▶ [Exercise directions]: Every entry should be returned unchanged, with the pictures omitted.

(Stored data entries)
★ ★ ★ ★ ★ ★ ★

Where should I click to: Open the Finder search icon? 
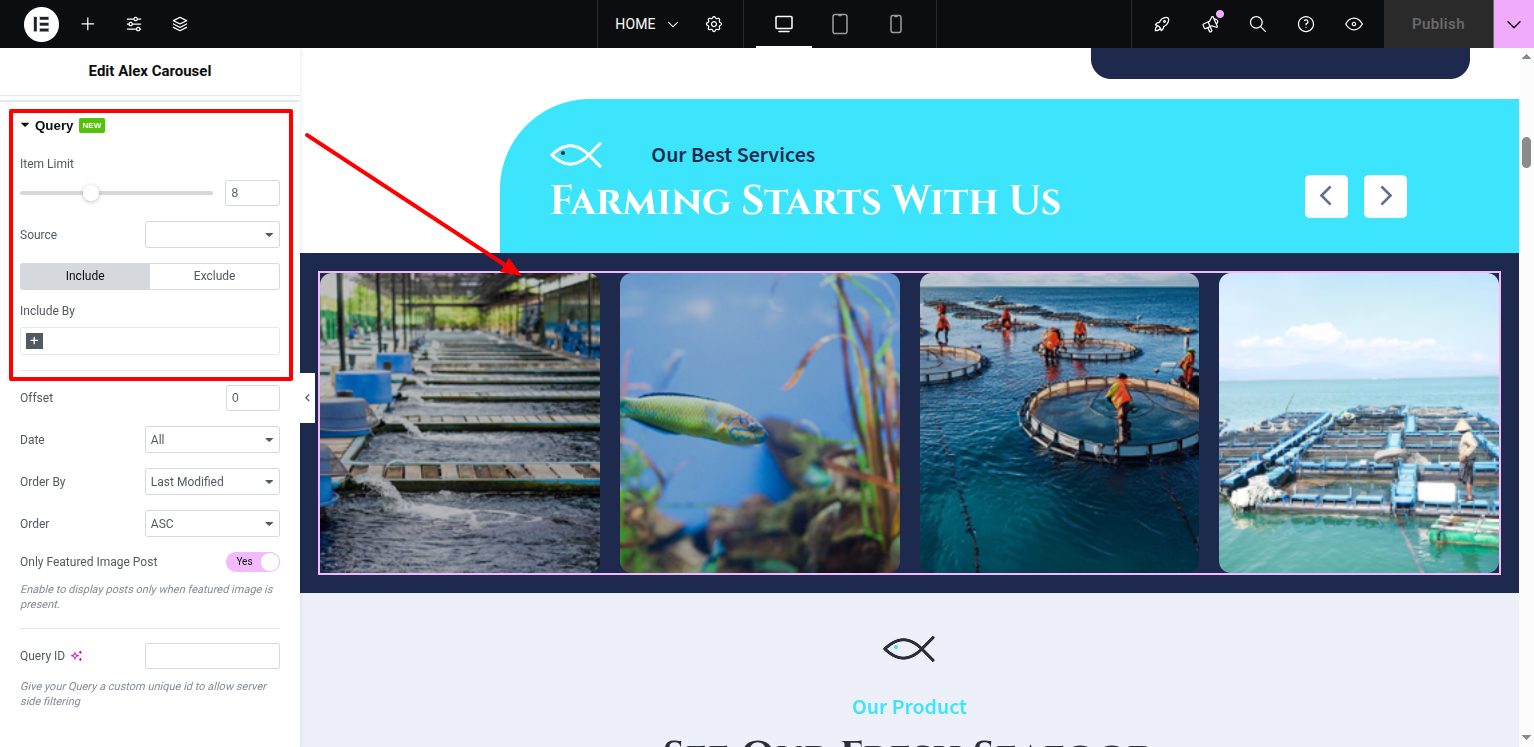click(1258, 24)
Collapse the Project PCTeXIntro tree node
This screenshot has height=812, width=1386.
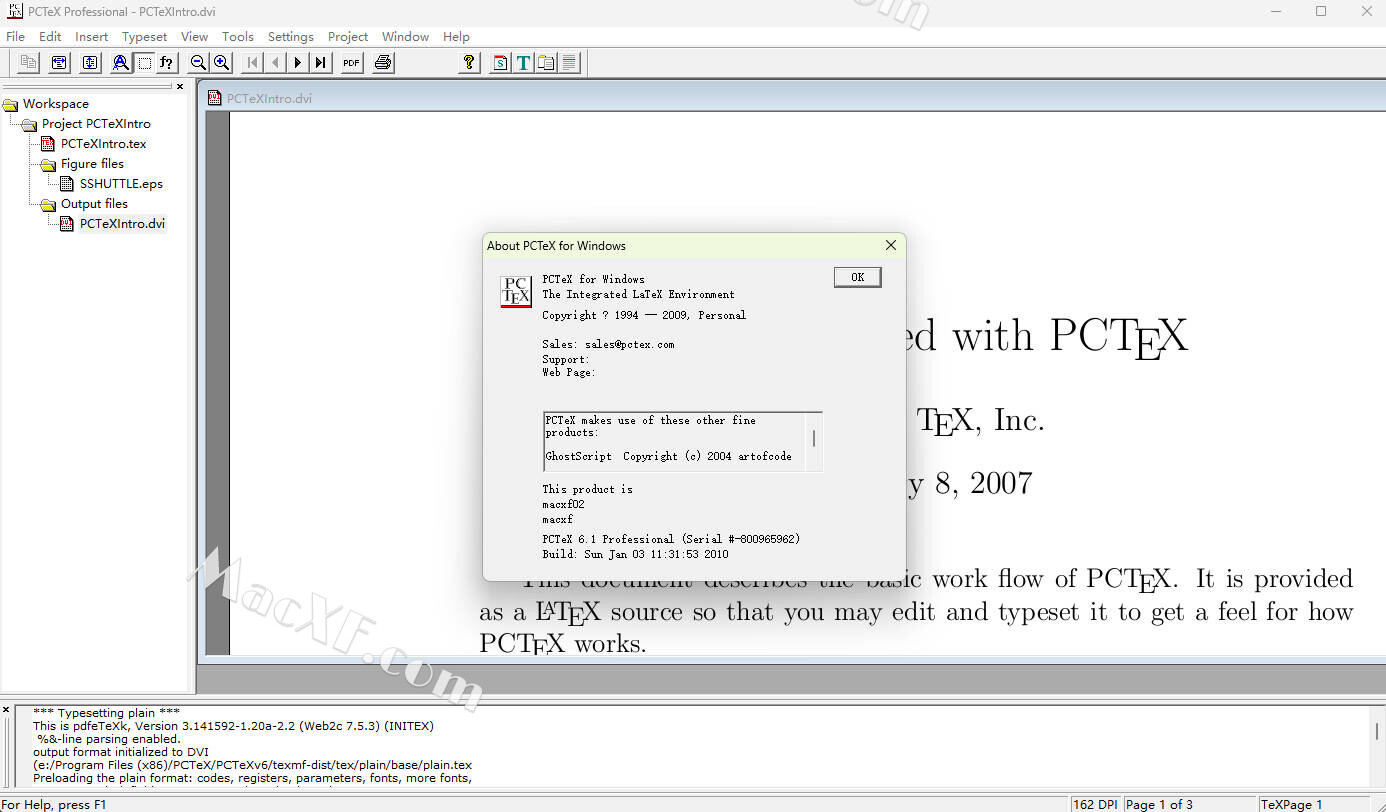[x=28, y=124]
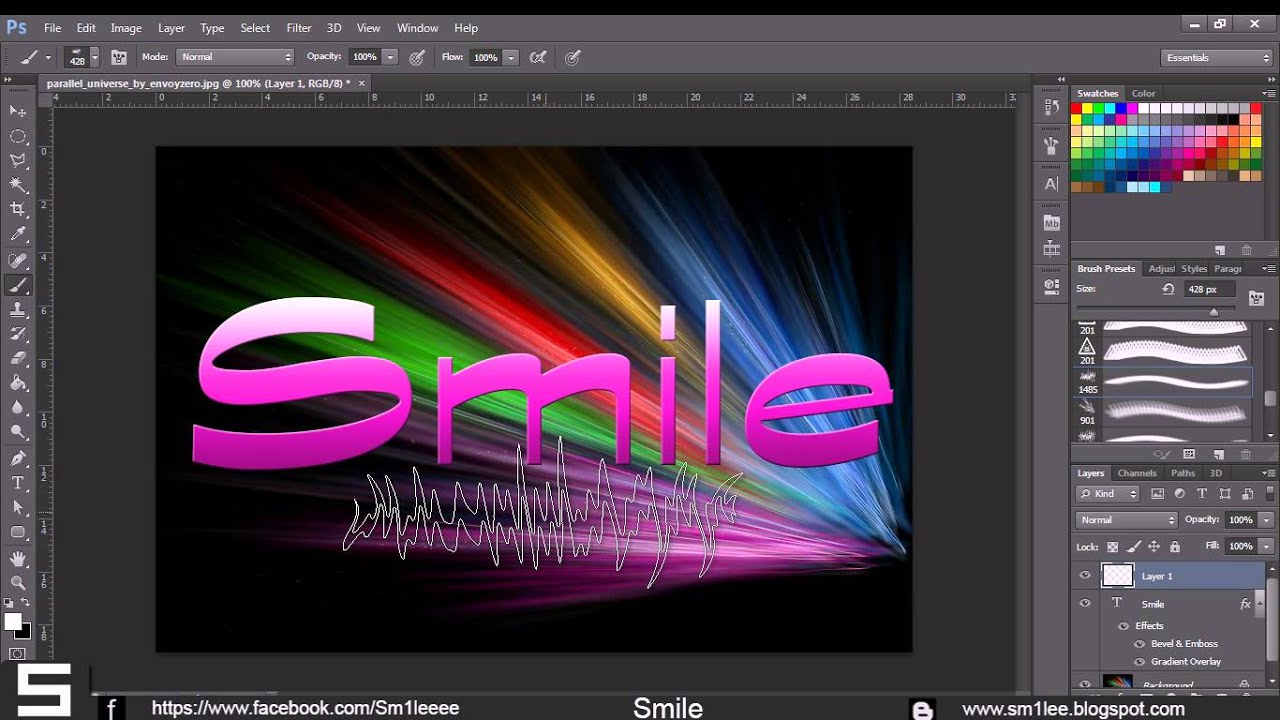Select the Crop tool
Image resolution: width=1280 pixels, height=720 pixels.
18,209
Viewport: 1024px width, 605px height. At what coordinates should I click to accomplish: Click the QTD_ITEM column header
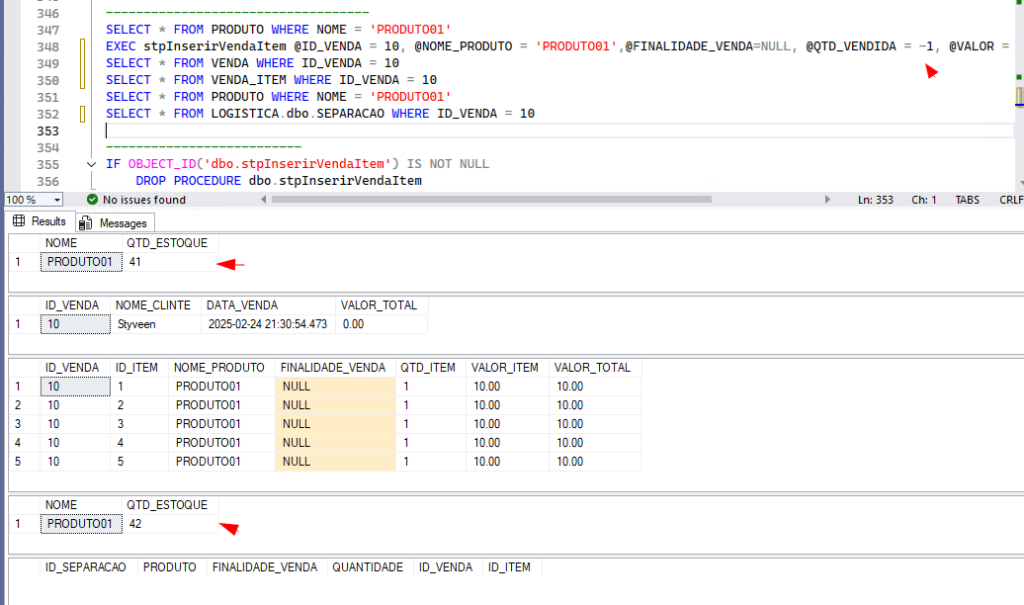click(430, 367)
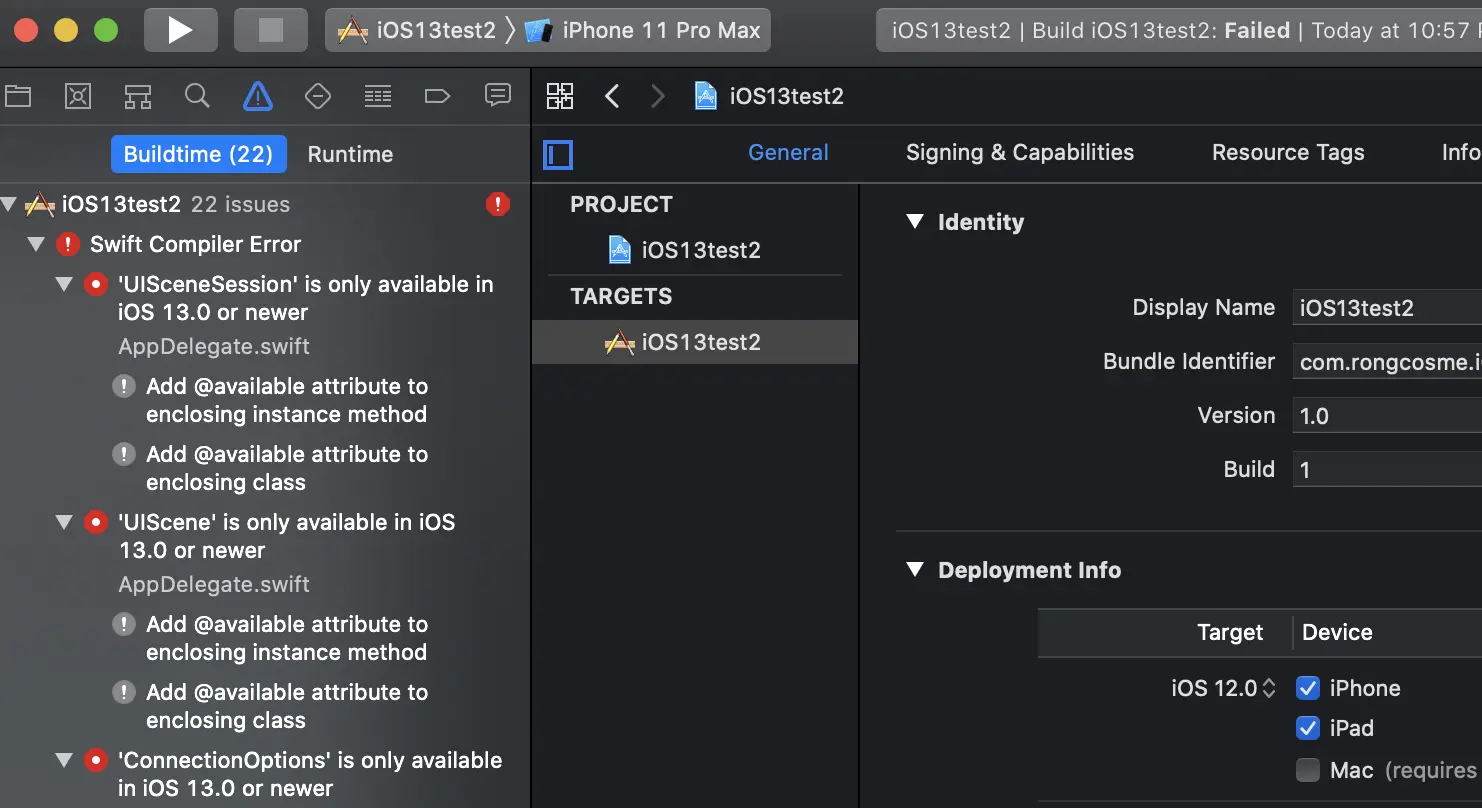Collapse the Identity section

914,222
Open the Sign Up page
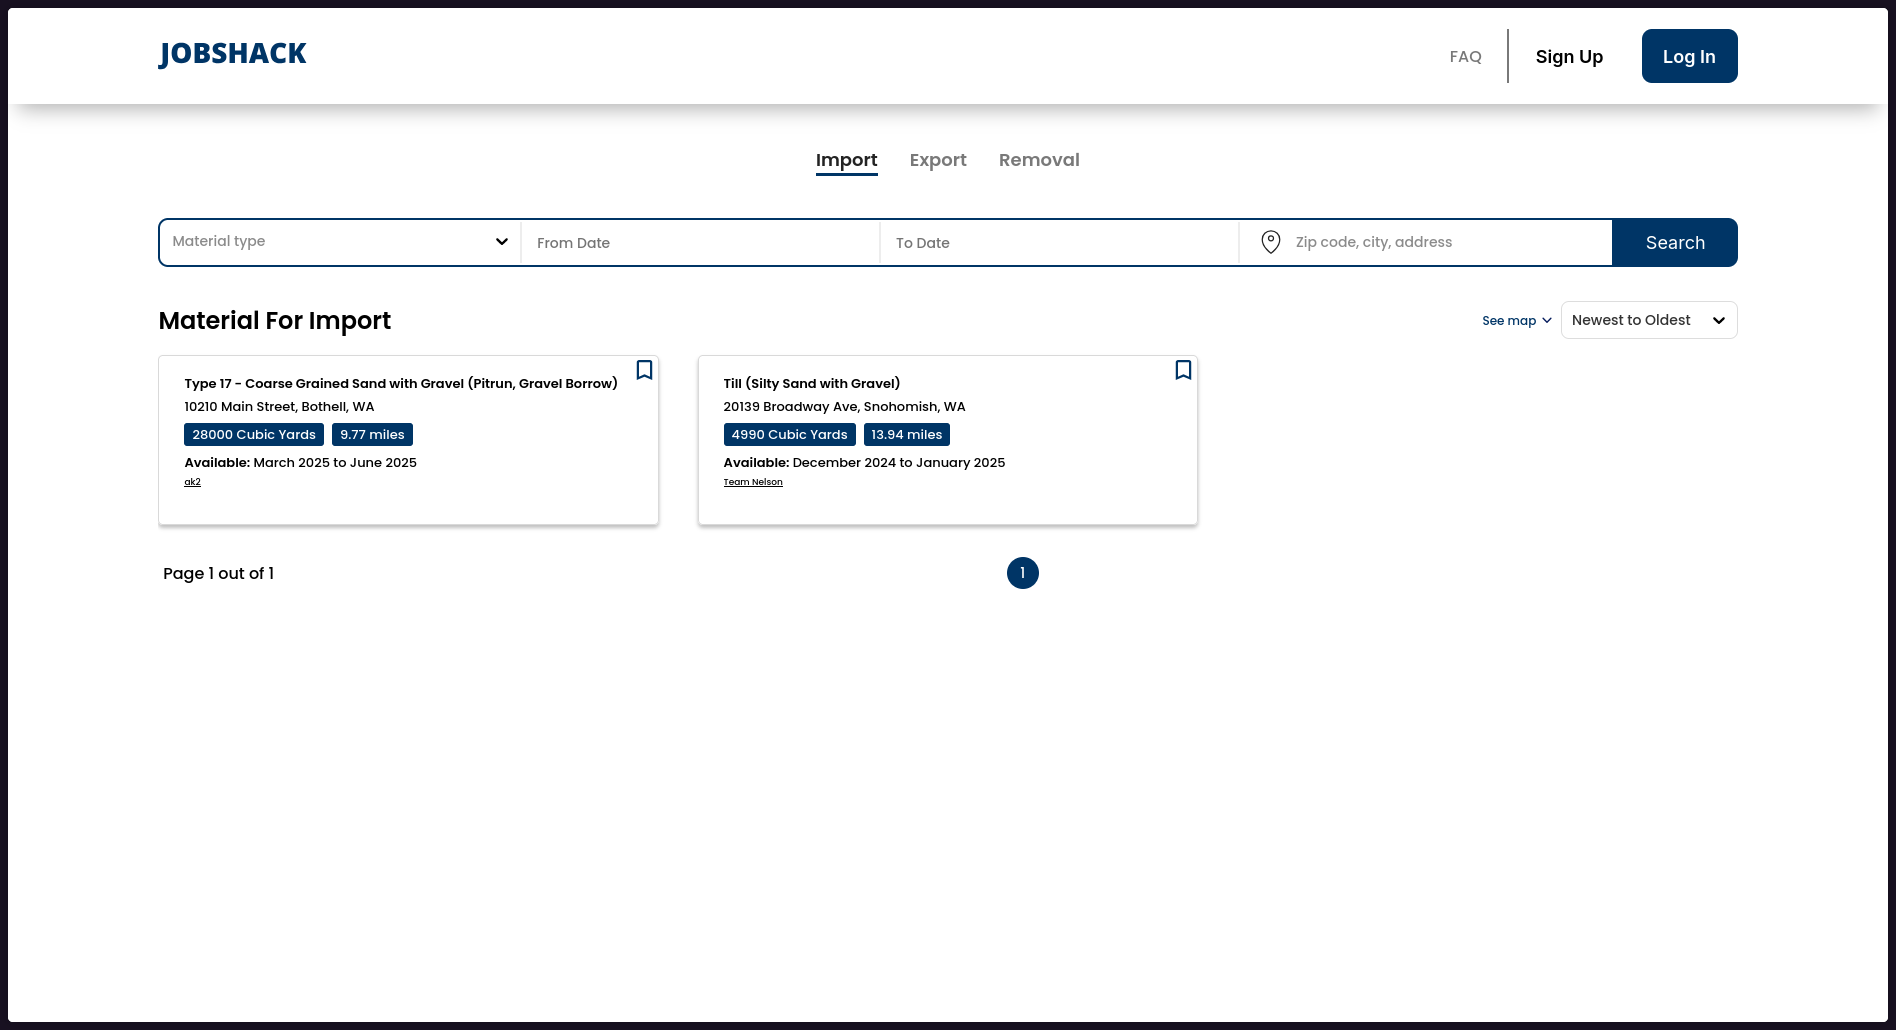The image size is (1896, 1030). (1568, 57)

★ ★ ★ ★ ★ ★ ★

▶ [Written solution]:
Where should I click to: Open the Finder search icon? 
click(1258, 24)
Collapse the Project PCTeXIntro tree node
This screenshot has height=812, width=1386.
[x=28, y=124]
Select the Crop tool
Image resolution: width=1280 pixels, height=720 pixels.
18,209
Viewport: 1024px width, 605px height. At what coordinates should I click to accomplish: Click the QTD_ITEM column header
click(430, 367)
Collapse the Identity section

914,222
Open the Sign Up page
The image size is (1896, 1030). (1568, 57)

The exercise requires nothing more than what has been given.